The U.S. Justice Department is proposing new domestic spying measures that would make it easier for law enforcement officials in Colorado to collect and share intelligence with the federal government.
Under the new proposals, local and state law enforcement agencies would be permitted to target certain individuals and groups for intelligence purposes, along with being allowed to launch criminal intelligence investigations against those who may be suspected of supporting terrorism, according to a Saturday report in The Washington Post:
The proposed changes would revise the federal government’s rules for police intelligence-gathering for the first time since 1993 and would apply to any of the nation’s 18,000 state and local police agencies that receive roughly $1.6 billion each year in federal grants.
Quietly unveiled late last month, the proposal is part of a flurry of domestic intelligence changes issued and planned by the Bush administration in its waning months. They include a recent executive order that guides the reorganization of federal spy agencies and a pending Justice Department overhaul of FBI procedures for gathering intelligence and investigating terrorism cases within U.S. borders.

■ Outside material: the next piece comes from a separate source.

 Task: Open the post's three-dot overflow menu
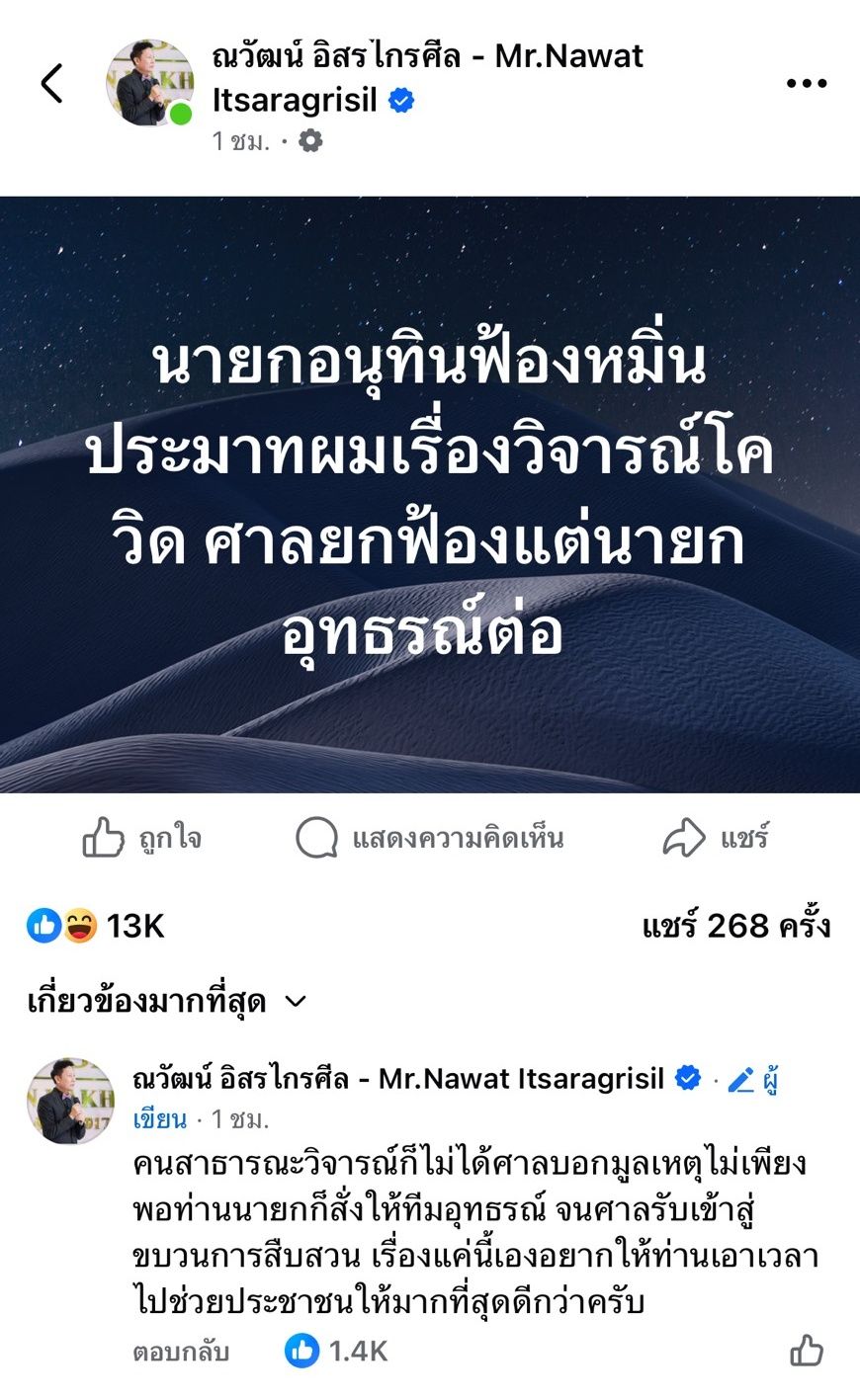(x=806, y=84)
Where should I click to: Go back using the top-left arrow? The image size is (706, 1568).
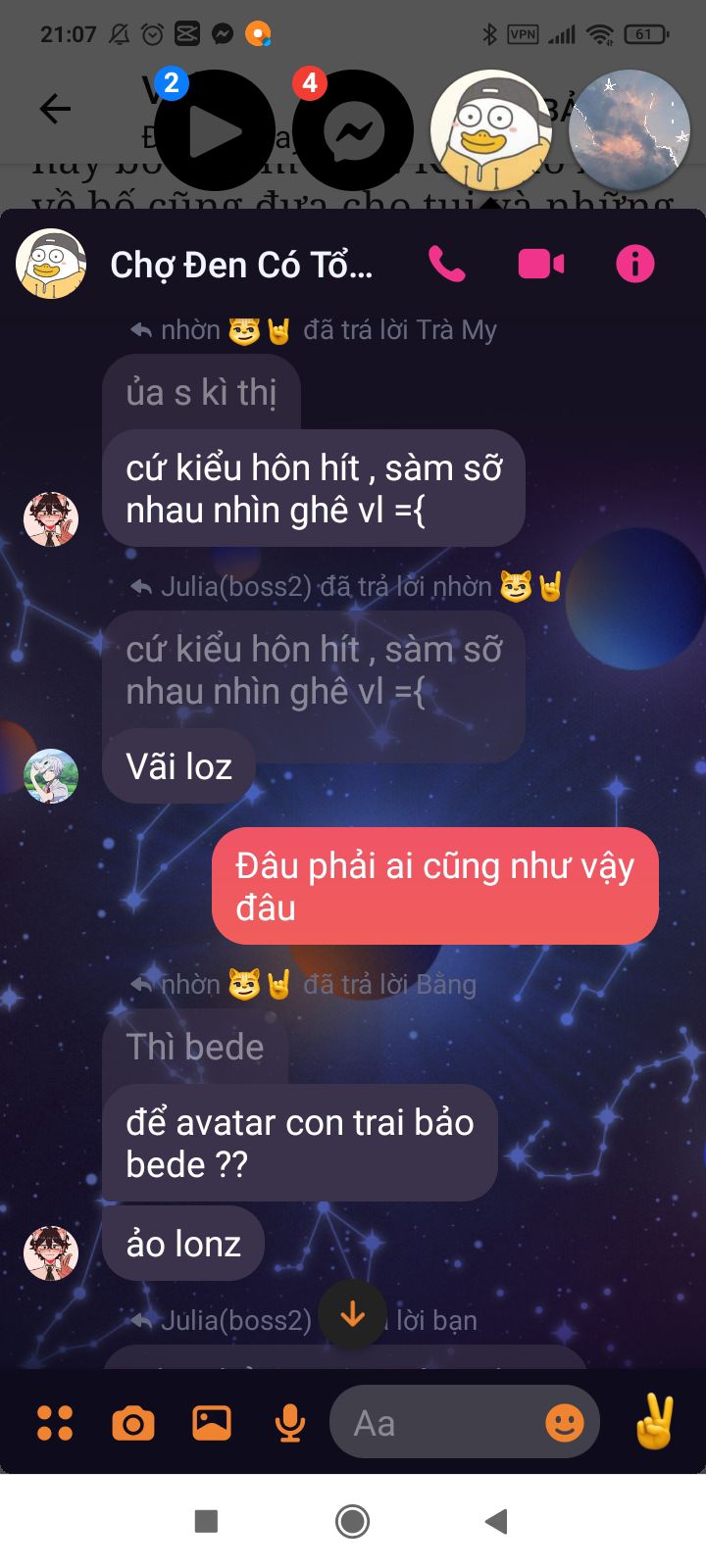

If the changes are made they would affect the Colorado Information Analysis Center (CIAC), a “fusion” center located in the state that is meant to facilitate intelligence communications of “suspicious activity” among various local, state and federal agencies.
Civil liberties advocates have brought up questions over how the intelligence is collected, and claim that under Justice Department guidelines, “suspicious activity” could be broadly defined as attending a peace rally or taking photographs of areas that may be terrorism targets.